Zimbabwean President Robert Mugabe, 93, is not asleep when he closes his eyes for long periods in public events but is resting his eyes from bright lights, his spokesman said Thursday.
Mugabe has regularly had his eyes closed at recent appearances, including when he appeared on a discussion panel at last week’s World Economic Forum meeting in South Africa.
“I feel like a failure when there is this reading that the President is sleeping in conferences, no,” his spokesman George Charamba was quoted as saying in the state-run Herald newspaper.
“At 93, there is something that happens to the eyes and the President cannot suffer bright lights. If you look at his poise, he looks down, avoids direct lighting.”

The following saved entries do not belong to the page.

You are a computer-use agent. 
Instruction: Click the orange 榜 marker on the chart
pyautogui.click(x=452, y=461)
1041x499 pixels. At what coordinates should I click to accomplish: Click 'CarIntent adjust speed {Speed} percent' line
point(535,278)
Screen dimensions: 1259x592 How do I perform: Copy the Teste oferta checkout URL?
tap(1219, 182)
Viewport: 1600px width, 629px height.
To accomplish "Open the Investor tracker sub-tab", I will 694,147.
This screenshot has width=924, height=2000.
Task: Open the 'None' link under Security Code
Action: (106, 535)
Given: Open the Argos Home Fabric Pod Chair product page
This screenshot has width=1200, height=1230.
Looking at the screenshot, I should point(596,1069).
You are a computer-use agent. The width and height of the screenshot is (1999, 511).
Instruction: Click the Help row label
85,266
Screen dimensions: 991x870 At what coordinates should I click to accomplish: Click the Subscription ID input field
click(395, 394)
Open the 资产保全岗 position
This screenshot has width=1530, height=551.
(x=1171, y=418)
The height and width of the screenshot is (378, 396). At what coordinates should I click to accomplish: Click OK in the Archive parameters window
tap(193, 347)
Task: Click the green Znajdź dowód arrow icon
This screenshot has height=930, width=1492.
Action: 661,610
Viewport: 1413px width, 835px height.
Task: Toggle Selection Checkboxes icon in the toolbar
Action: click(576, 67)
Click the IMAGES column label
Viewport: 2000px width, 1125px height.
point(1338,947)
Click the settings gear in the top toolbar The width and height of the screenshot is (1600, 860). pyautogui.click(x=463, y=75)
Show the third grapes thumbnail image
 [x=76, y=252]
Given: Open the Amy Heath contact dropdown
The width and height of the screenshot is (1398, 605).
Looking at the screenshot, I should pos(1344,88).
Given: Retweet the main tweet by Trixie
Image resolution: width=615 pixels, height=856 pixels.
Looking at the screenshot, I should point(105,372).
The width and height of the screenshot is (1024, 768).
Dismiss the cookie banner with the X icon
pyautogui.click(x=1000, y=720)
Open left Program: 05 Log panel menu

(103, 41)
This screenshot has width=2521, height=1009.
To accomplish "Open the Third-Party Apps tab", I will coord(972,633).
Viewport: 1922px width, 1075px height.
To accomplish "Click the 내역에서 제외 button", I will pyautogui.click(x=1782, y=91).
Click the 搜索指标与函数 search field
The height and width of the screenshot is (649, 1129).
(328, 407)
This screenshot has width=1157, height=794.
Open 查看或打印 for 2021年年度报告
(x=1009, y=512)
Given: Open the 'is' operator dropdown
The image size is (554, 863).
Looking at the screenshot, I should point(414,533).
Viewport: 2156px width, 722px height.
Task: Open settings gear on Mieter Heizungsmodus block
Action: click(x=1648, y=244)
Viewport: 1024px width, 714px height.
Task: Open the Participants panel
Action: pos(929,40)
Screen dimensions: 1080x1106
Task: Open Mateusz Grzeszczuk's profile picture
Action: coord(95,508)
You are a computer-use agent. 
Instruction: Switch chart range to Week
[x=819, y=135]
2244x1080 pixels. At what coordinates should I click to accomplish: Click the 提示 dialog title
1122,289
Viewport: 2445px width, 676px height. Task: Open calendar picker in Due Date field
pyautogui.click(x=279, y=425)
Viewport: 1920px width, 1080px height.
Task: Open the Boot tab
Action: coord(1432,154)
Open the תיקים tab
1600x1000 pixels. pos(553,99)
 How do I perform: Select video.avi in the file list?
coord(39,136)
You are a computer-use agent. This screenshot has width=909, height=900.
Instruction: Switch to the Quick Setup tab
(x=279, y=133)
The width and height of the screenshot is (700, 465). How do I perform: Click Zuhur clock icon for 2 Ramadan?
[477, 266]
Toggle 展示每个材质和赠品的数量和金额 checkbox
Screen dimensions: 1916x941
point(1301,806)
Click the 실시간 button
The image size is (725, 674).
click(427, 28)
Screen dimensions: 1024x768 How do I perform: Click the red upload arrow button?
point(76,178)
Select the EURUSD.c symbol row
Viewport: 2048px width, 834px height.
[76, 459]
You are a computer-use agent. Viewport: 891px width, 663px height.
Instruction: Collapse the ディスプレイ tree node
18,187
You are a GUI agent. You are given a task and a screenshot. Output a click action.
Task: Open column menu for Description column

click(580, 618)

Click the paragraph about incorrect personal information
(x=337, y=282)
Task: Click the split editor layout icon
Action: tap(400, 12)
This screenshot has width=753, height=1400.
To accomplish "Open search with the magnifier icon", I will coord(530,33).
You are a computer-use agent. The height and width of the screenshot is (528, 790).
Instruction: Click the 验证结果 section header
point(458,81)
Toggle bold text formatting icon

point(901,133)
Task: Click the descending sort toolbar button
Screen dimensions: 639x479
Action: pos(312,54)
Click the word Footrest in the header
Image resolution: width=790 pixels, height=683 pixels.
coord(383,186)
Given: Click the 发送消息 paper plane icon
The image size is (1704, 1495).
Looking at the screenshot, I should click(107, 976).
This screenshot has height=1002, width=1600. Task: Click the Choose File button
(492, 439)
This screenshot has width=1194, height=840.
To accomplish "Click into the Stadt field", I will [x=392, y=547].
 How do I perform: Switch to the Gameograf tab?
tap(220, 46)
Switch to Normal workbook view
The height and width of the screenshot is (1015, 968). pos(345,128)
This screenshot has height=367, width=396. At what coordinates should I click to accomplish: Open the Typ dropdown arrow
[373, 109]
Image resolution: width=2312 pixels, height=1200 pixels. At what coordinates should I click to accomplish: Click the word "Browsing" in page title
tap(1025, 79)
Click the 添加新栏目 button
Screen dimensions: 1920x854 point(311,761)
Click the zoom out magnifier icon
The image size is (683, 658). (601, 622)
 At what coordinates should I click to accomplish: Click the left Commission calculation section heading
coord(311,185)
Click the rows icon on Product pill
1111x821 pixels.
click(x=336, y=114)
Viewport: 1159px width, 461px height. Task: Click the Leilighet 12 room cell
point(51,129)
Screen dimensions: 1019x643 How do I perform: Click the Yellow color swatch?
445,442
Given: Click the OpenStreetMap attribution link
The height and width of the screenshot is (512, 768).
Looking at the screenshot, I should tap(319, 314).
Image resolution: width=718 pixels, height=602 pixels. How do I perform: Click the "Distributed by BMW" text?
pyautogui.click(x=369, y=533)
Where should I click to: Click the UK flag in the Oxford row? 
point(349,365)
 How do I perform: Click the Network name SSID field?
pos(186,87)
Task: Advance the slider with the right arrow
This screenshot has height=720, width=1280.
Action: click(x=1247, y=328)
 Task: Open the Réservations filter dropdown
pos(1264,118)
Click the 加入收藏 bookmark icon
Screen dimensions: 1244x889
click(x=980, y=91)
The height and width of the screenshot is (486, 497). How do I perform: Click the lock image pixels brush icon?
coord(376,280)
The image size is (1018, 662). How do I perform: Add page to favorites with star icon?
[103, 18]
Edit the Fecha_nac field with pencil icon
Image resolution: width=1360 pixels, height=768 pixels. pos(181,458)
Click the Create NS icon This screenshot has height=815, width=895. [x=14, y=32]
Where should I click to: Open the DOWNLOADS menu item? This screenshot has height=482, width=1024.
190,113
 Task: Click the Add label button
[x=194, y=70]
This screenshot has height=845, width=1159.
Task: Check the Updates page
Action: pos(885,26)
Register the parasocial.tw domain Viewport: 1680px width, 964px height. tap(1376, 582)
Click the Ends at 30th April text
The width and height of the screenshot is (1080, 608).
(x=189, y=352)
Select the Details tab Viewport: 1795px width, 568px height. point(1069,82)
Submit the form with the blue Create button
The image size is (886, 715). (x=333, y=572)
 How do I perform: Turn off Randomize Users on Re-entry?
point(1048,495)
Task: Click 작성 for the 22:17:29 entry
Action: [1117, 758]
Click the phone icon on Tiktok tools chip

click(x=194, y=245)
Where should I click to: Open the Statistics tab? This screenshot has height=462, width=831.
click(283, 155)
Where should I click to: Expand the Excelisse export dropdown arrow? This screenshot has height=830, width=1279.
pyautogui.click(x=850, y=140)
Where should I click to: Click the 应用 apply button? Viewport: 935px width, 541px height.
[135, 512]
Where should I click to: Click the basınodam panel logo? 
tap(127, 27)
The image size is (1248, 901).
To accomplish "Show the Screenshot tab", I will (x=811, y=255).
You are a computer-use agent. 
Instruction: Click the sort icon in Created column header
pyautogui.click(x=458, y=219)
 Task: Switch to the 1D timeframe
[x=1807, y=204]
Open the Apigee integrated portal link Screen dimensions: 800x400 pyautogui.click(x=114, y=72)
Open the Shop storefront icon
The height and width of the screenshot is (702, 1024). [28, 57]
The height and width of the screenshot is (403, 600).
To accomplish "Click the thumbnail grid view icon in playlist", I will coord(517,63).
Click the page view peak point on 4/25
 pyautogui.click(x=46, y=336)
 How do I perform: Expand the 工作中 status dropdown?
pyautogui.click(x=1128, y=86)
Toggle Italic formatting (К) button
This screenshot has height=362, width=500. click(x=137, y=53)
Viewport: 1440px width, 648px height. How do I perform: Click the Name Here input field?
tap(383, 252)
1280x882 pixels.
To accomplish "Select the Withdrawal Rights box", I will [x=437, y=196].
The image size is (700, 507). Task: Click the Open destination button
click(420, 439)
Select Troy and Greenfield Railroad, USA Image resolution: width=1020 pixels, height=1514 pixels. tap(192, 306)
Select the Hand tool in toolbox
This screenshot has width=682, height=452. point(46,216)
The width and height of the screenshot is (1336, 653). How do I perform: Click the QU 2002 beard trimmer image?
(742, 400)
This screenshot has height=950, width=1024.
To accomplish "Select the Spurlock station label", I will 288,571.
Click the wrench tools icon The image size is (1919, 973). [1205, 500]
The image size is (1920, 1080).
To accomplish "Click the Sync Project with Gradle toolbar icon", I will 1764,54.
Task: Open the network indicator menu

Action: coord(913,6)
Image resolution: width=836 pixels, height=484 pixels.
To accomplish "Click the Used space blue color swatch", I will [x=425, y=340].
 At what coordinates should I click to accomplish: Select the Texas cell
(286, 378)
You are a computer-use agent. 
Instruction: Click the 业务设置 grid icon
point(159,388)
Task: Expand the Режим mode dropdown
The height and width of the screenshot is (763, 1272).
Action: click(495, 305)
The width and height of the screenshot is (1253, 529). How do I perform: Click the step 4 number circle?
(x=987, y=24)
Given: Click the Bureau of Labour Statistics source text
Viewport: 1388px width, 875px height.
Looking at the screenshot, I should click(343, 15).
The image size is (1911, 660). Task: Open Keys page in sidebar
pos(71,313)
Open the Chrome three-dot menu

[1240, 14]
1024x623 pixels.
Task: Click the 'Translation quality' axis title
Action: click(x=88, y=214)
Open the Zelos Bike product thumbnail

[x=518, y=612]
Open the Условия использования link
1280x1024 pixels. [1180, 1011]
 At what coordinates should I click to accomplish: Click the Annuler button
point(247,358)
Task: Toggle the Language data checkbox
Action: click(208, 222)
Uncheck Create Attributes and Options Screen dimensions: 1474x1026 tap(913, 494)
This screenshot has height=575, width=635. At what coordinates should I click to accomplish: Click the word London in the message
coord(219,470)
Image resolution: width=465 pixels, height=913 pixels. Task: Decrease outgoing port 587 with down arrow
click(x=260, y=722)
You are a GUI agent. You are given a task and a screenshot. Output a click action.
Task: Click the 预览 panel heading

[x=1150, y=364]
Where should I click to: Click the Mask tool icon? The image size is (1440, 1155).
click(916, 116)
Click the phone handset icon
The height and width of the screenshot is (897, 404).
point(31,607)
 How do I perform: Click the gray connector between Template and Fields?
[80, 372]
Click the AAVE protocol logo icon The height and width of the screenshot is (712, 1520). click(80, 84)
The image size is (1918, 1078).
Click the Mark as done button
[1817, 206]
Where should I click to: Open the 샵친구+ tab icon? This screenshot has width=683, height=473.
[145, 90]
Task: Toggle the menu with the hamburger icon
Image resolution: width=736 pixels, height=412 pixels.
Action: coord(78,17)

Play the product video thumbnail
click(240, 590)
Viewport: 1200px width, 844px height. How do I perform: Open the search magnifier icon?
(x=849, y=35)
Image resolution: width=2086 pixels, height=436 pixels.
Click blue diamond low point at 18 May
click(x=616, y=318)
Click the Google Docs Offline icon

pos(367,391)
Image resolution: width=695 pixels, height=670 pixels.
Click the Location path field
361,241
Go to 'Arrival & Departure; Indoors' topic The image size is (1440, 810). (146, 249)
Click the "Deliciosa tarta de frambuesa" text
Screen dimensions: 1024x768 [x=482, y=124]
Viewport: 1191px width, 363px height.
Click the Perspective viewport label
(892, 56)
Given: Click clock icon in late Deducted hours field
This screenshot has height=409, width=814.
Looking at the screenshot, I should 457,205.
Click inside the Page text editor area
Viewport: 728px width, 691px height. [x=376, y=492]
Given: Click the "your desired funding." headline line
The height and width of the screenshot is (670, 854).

Charamba compared Mugabe to Nelson Mandela, whose eyes were sensitive to flash photography after years of working in a limestone quarry when he was imprisoned on Robben Island.
“You were not allowed to even use flashes whenever he was in the room,” he said.
Mugabe, who has trouble walking unaided, is in Singapore on one of his regular medical trips.
Charamba said the president was receiving specialised treatment for his eyes and that his general health was good.
Mugabe’s foreign medical trips are often criticised in Zimbabwe, where healthcare has collapsed due to the country’s economic troubles.
Charamba said that Mugabe’s medical care is supervised in Harare by a “very, very, very black” Zimbabwean doctor — and that he only flies abroad for specialist attention.